GDPR (Stage 1)

Course description


General Data Protection Regulation (GDPR) (Stage 1)


For all staff

Course Aims: 

This course aims to introduce you to the principles of the European General Data Protection Regulation (GDPR). It is suitable for managers and workers in health and social care organisations. If you are a manager, senior or are responsible for decisions about personal data collection in your organisation then you are advised to also complete the Stage 2 module which describes in more detail how to comply with the regulations.

The course begins by explaining what the GDPR is, and also how it relates to the new Data Protection Act 2018. It also explains why there is a need for the new regulations and gives an outline of what will change.  

The course then defines some of the terminologies used in the Regulations, including ‘Personal Data’, ‘Special Category Data’, ‘Data Controllers’ and ‘Data Processors’.

The course then describes the seven main principles of the GDPR: lawfulness, fairness and transparency; purpose limitation; data minimisation; accuracy; storage limitation; integrity; confidentiality and accountability.

The next stage of the module details the rights that an individual has under the GDPR and explains how this relates to individuals in health and social care. This includes an individual’s right to access information, to have it erased or rectified and their right to object to processing.

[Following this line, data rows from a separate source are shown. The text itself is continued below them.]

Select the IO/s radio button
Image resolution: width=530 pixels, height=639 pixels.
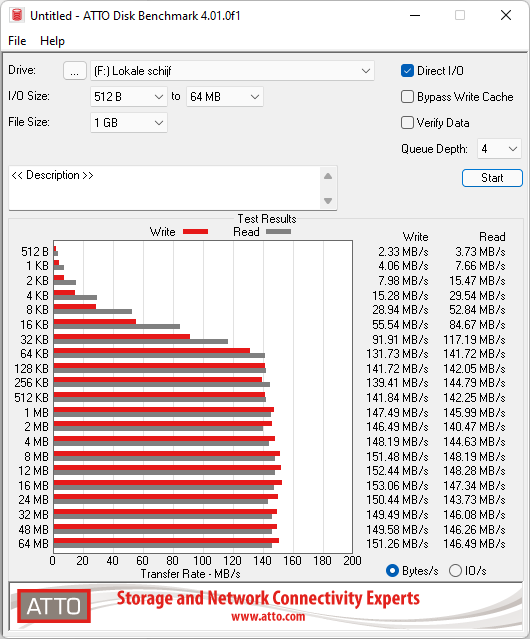(x=455, y=571)
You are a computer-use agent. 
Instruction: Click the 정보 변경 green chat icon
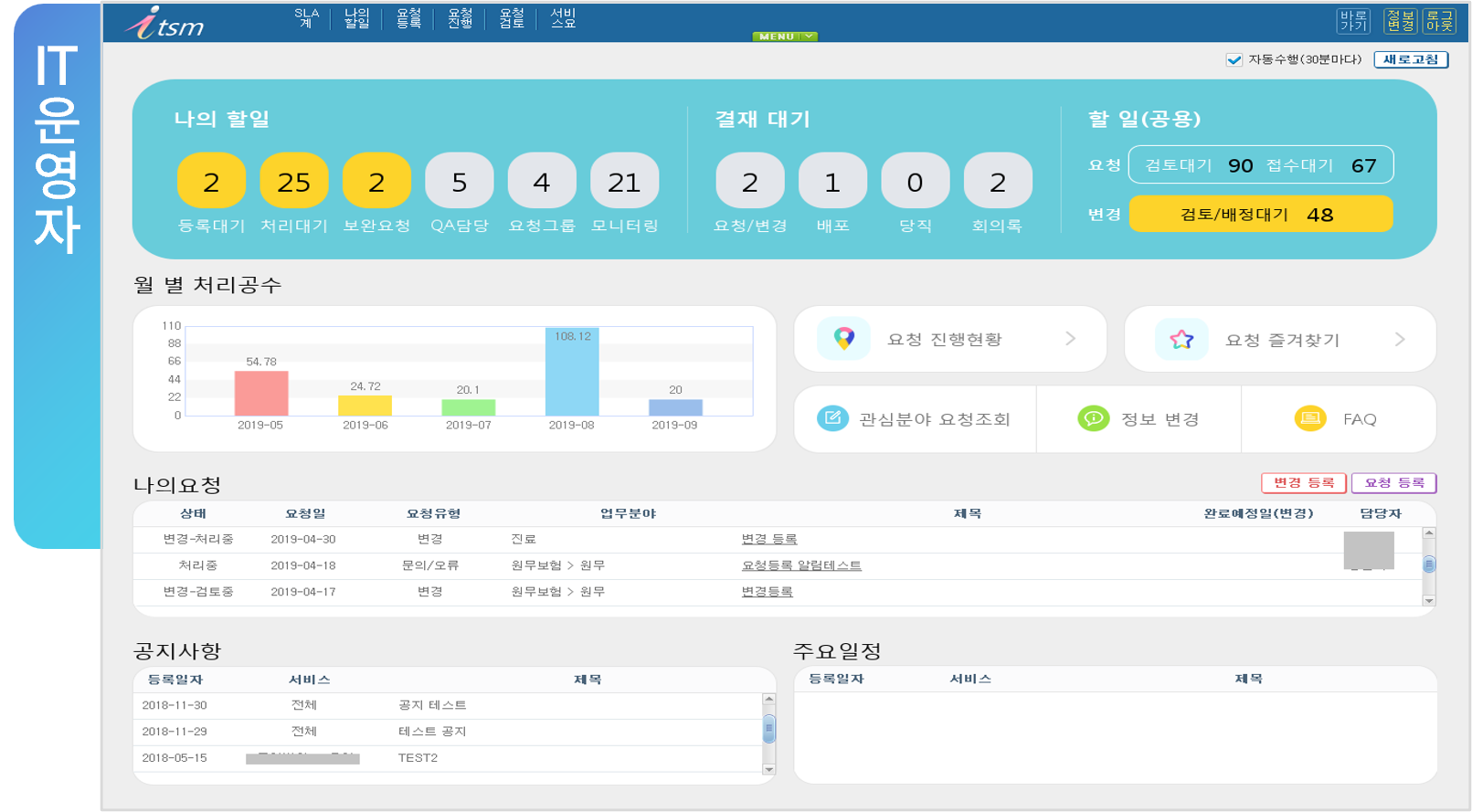click(x=1093, y=418)
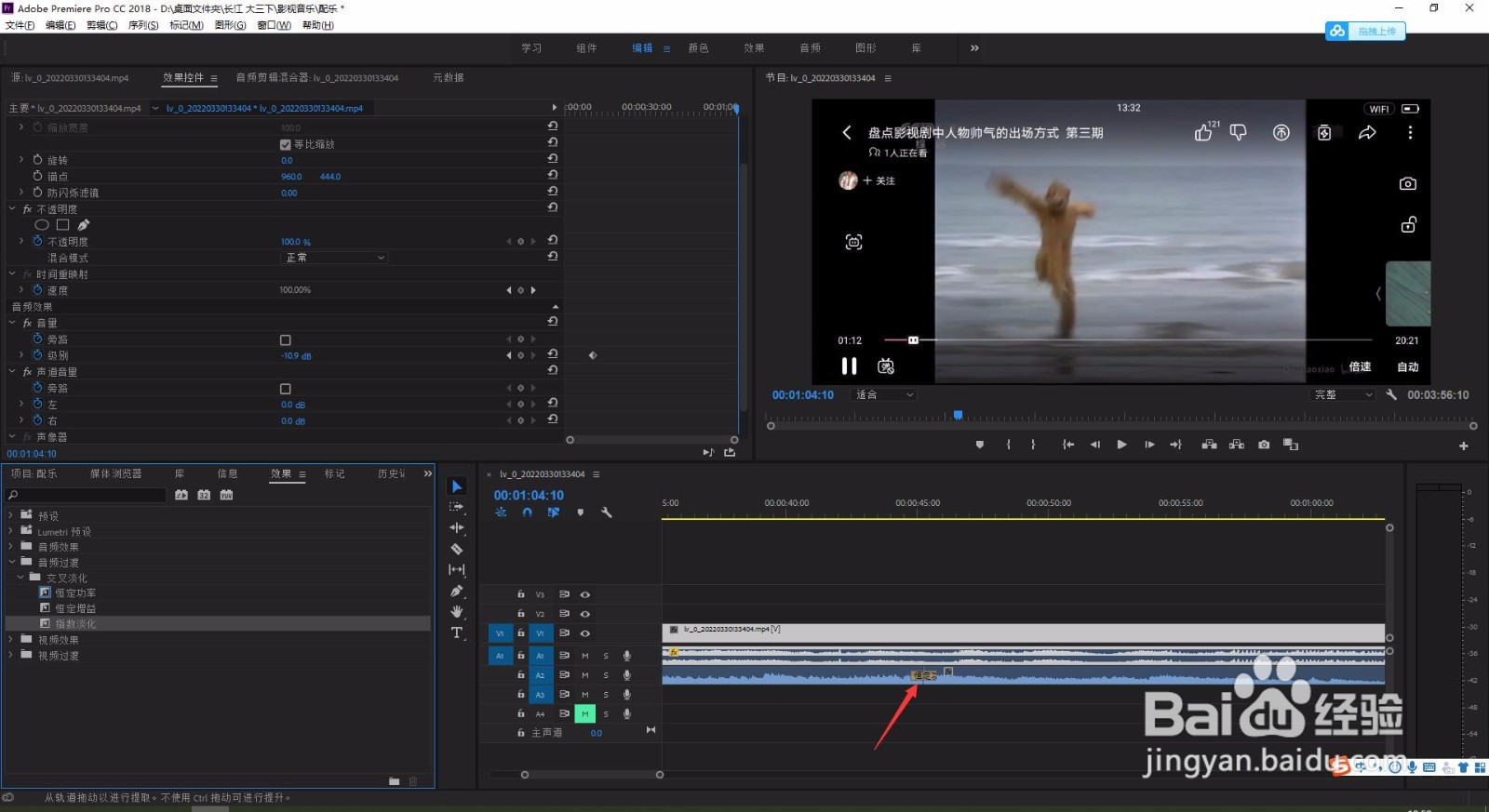This screenshot has width=1489, height=812.
Task: Select the 指数淡化 audio transition
Action: (74, 624)
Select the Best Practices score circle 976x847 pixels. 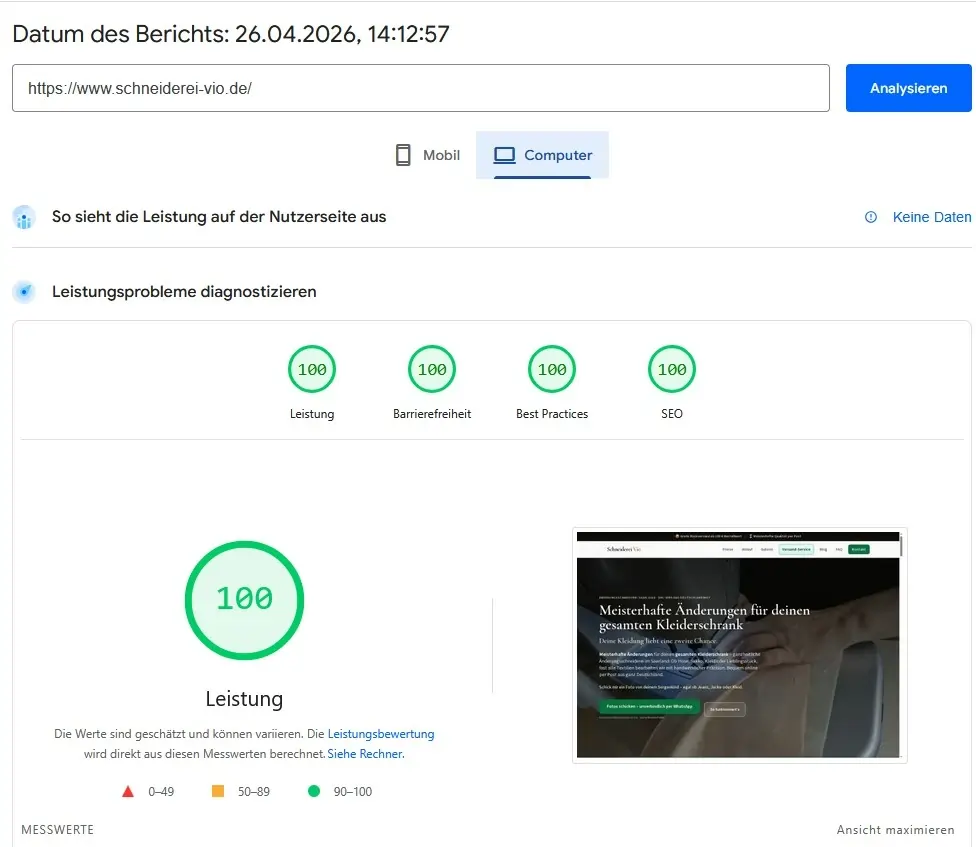pos(551,368)
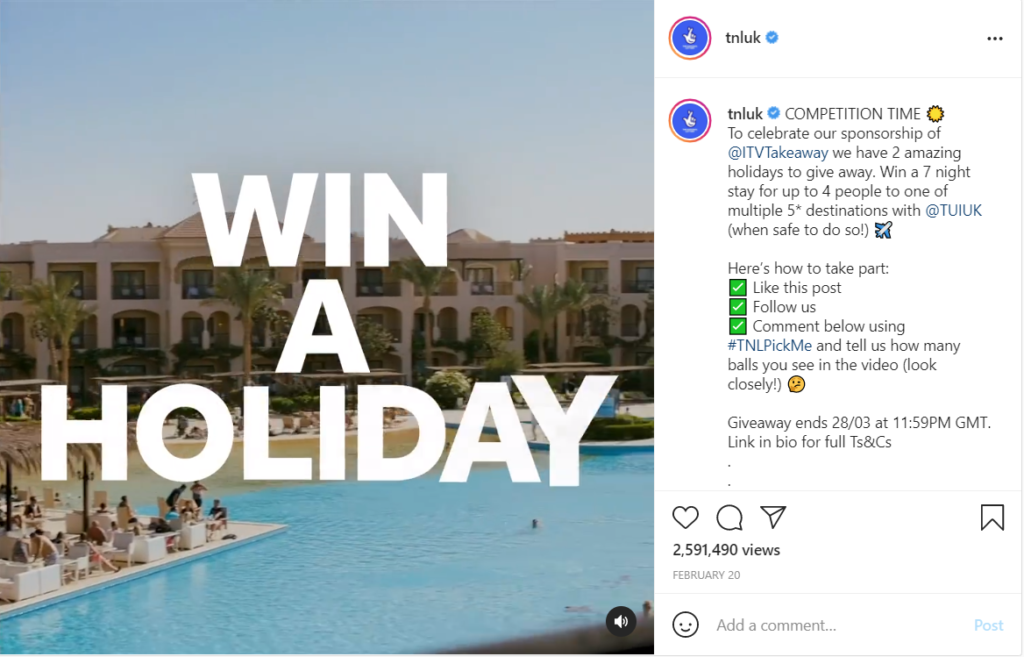
Task: Share post using paper plane icon
Action: [773, 517]
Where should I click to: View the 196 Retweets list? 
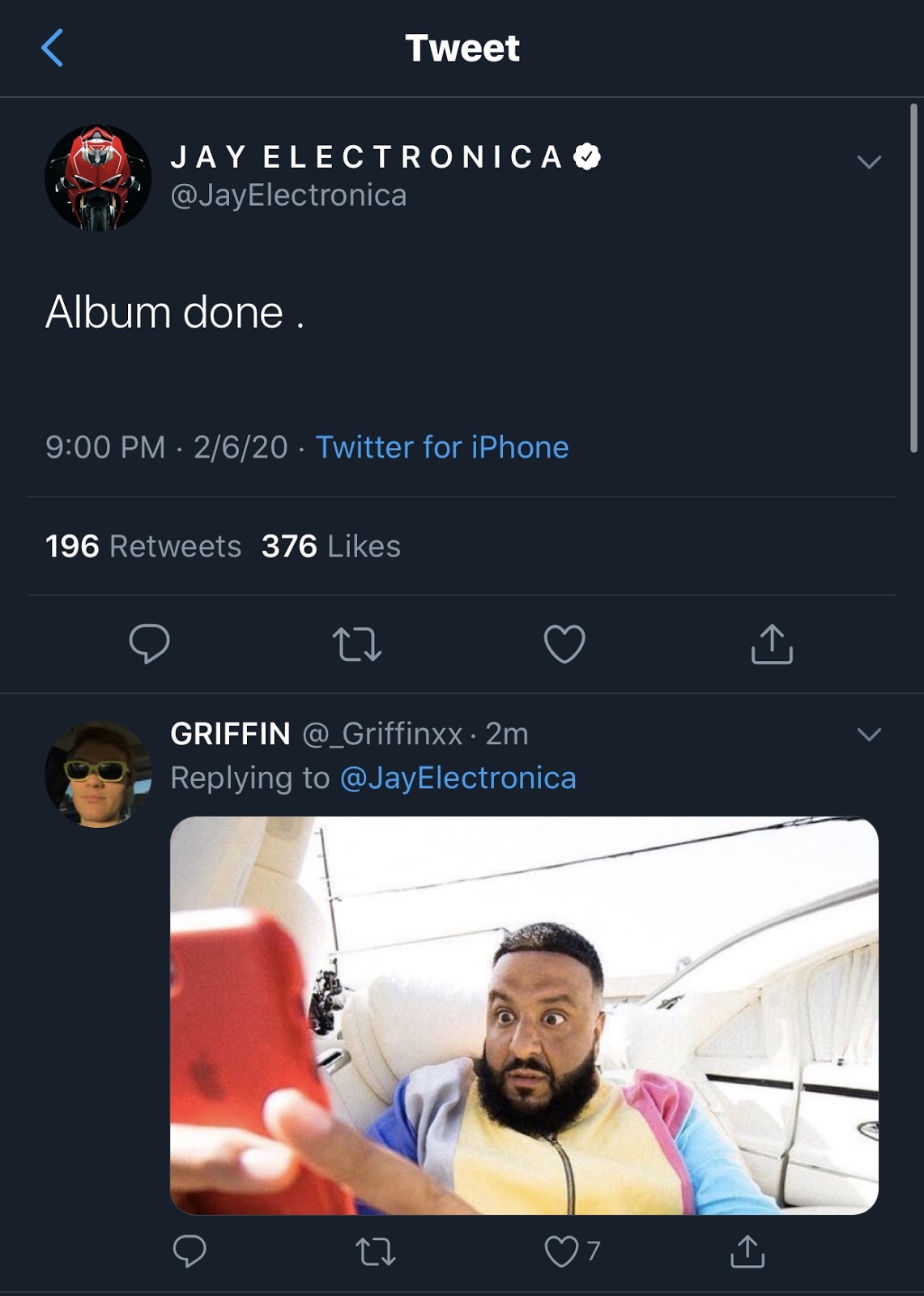click(x=143, y=547)
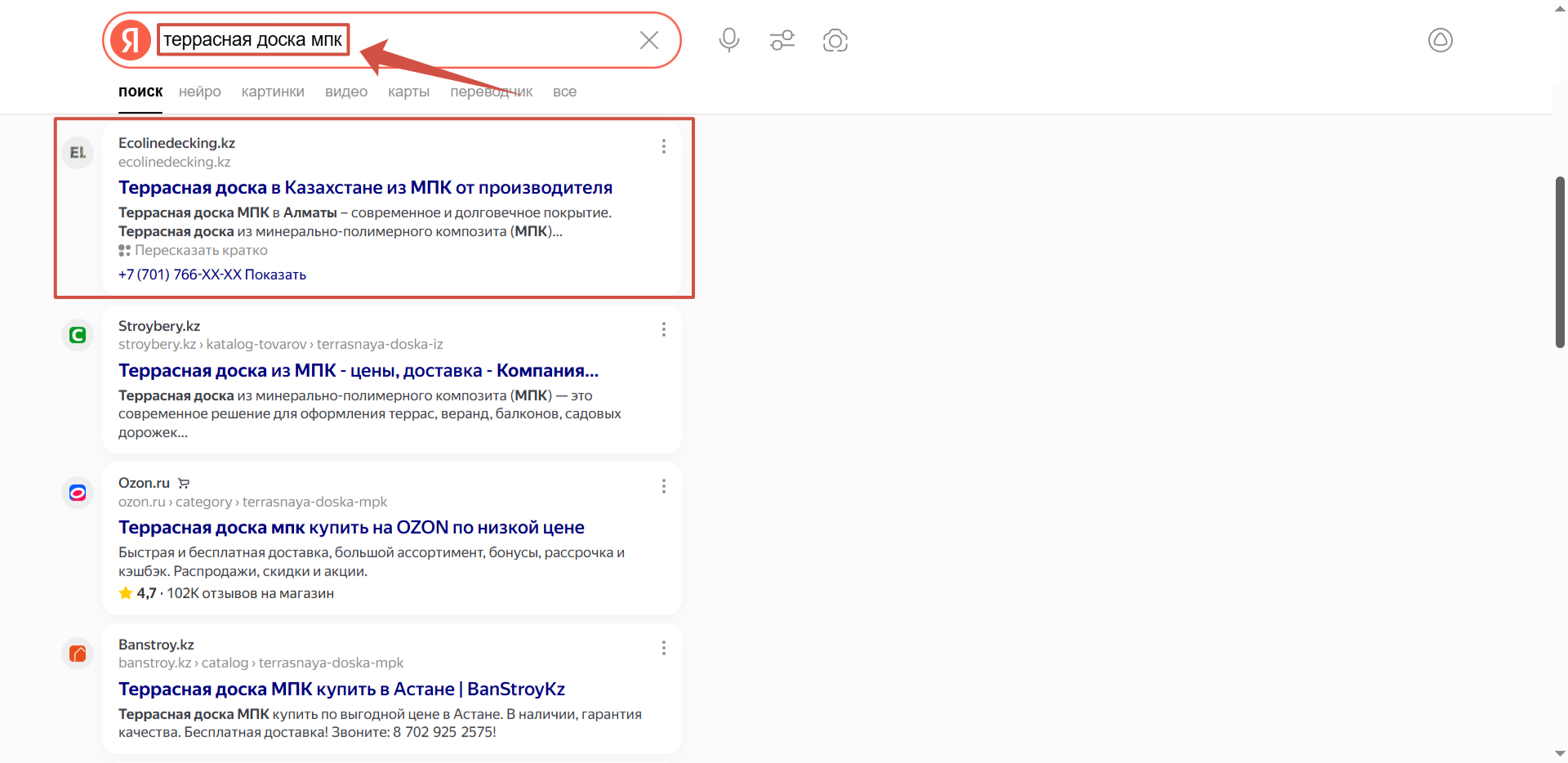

In the final stage of the course you will learn about some of the additional requirements under the GDPR, including the requirement for employing a Data Protection Officer (DPO), the additional requirements for obtaining consent, privacy and breach notifications and the sanctions that can be imposed under the GDPR.

Learning Outcomes: 

The learning outcomes for this course are:

  • To know what the GDPR is
  • To know what is meant by the term ‘personal data’
  • To know who is in charge of implementing the regulations
  • To know the difference between a ‘data controller’ and a ‘data processor’
  • To know the seven main principles of the GDPR
  • To be aware of the eight rights an individual has in relation to their personal data
  • To know what a Data Protection Officer is and when they are required
  • To know what is required for consent under the GDPR
  • To know about privacy notification and breach notifications
  • To know the sanctions that can be imposed under the GDPR.